Revolutionaries, when they are white, are held up as models by politicians like Obama. Even when their “snappy slogans” are a good deal more aggressive, polarising and threatening than “Defund the Police”. Patrick Henry’s “Give me liberty or give me death!” was likely not warmly received by British loyalists and yet he is praised.

Certainly, the Black people he enslaved and had whipped had just as much right to be just as forceful. Certainly, the protest against the “general warrant” that gave British colonial administrators the right to rampage through settler homes can also be adopted by Black people against the institution these settlers birthed. The one which broke down Breonna Taylor’s door and shot. The one which gropes teenagers against cars and stops and searches the vehicles of Black people who seem to be addicted to having their tail lights out.

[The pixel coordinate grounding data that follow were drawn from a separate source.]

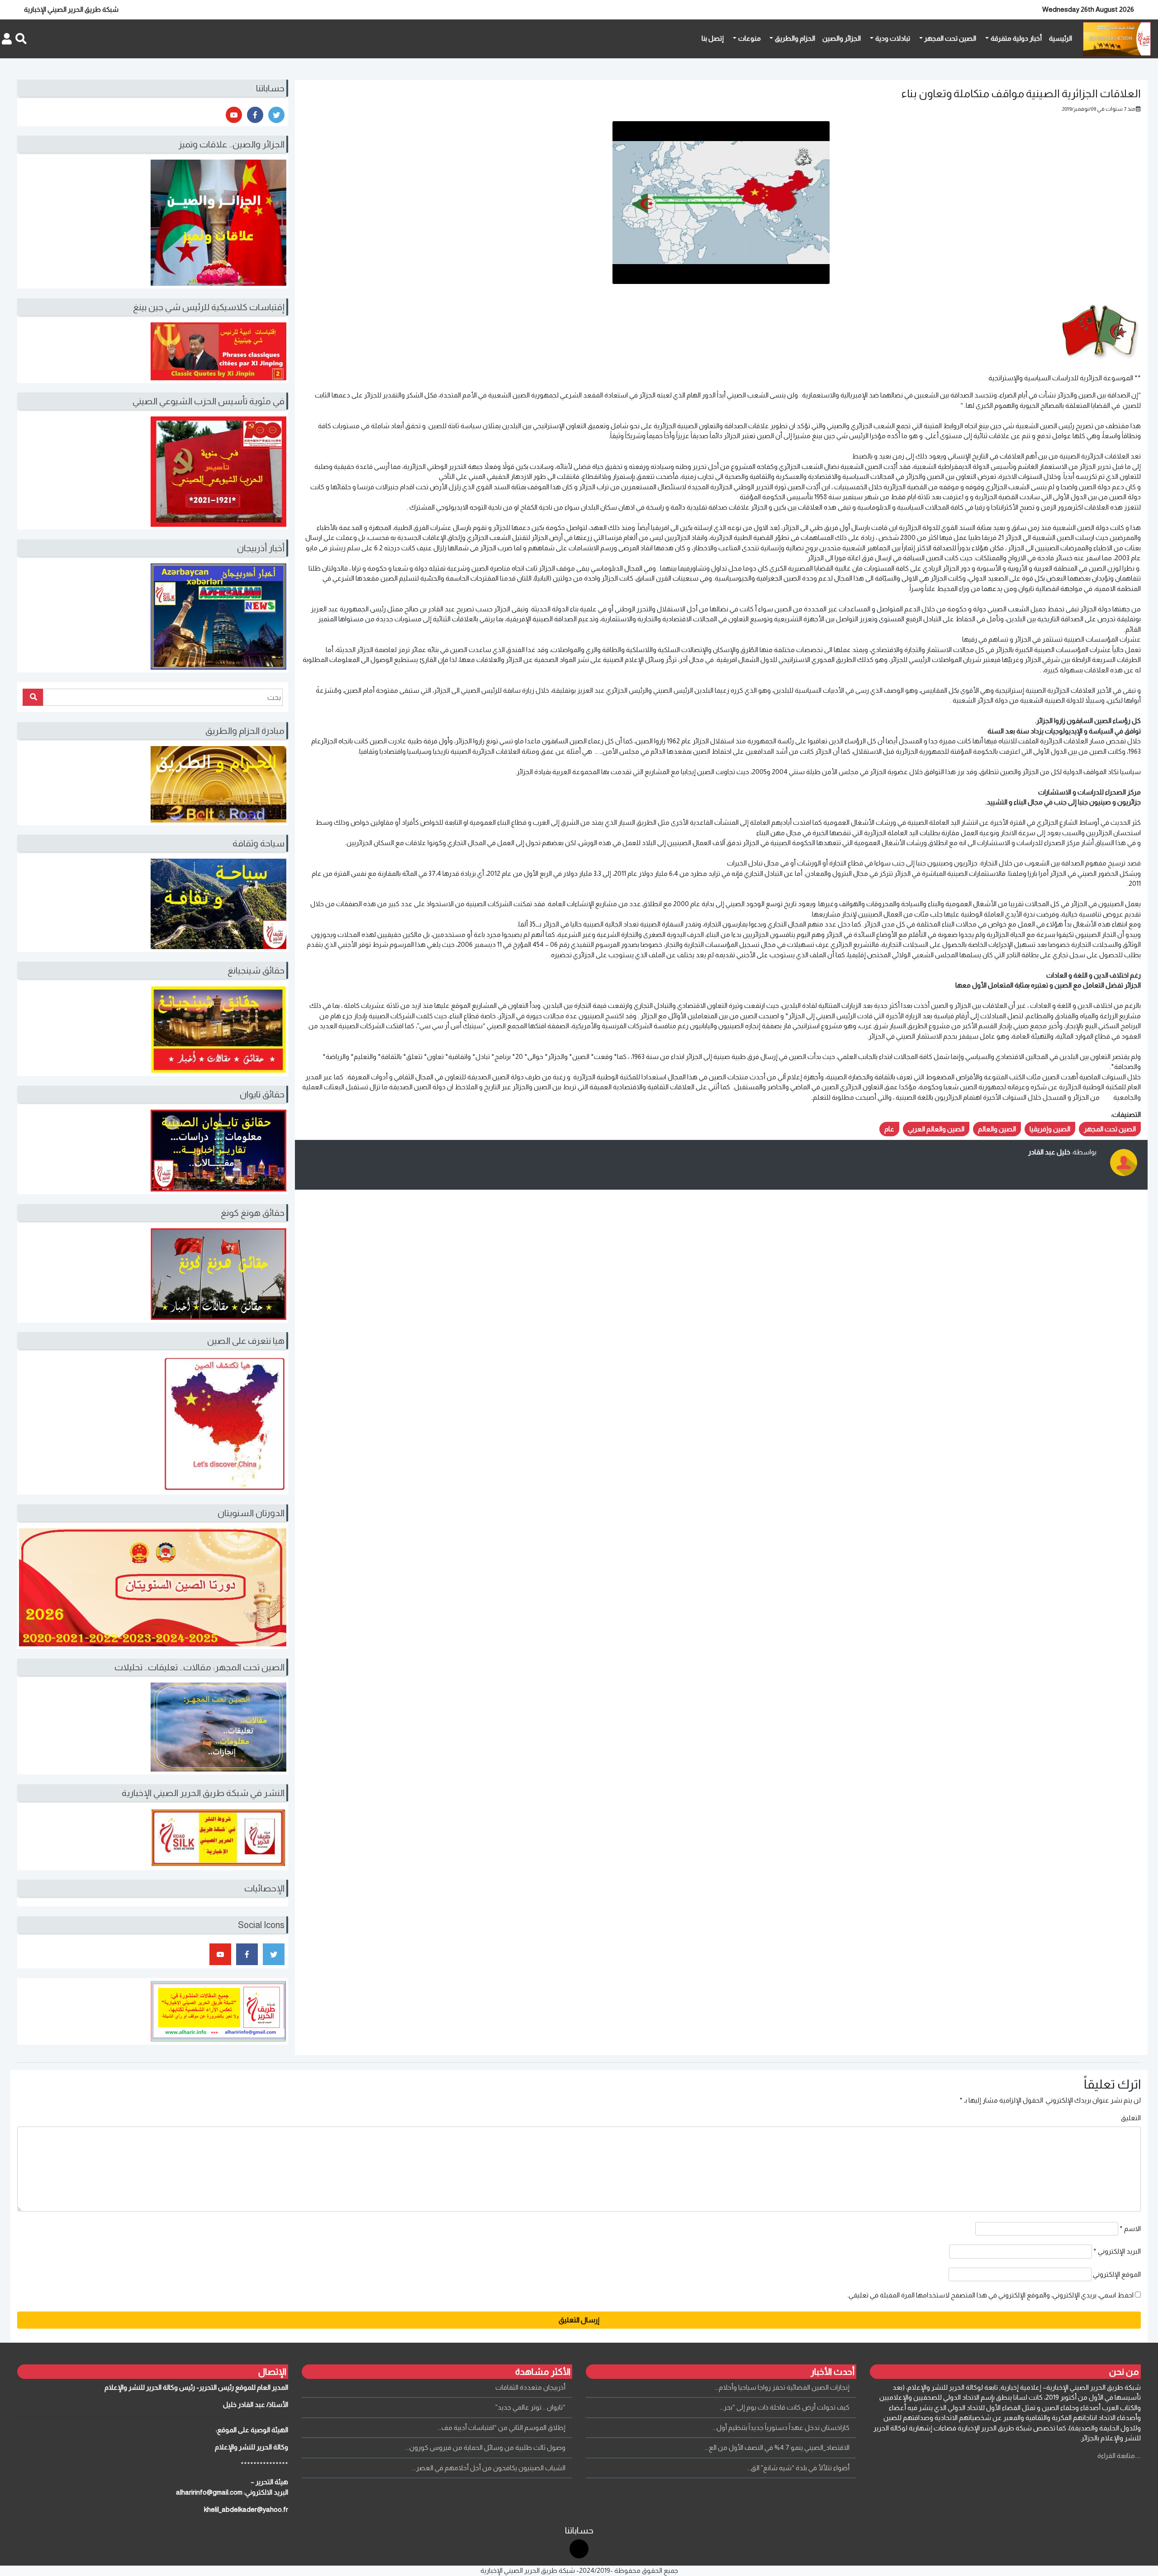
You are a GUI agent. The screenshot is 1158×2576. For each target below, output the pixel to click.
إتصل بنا (713, 38)
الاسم (1130, 2228)
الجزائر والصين (841, 38)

Obama’s implication that substantial change only comes about after a door-knocking campaign and recruitment from those who have shown a passing interest in Black survival is not supported by historical evidence. It is a nationalist myth. One that shouts we are in this together as one American people instead of bearing witness to society as it is: a concatenation of local struggles, warring classes and interests, historical patterns of discrimination, and an entrenched and popular disinterest in justice for Black people.

The liberals are not coming. Their war horses will never leave the stable no matter how flowery the invitation. We would do well to stop listening to Obama and get on with the business of uncompromising struggle for freedom.

The views expressed in this article are the author’s own and do not necessarily reflect Al Jazeera’s editorial stance.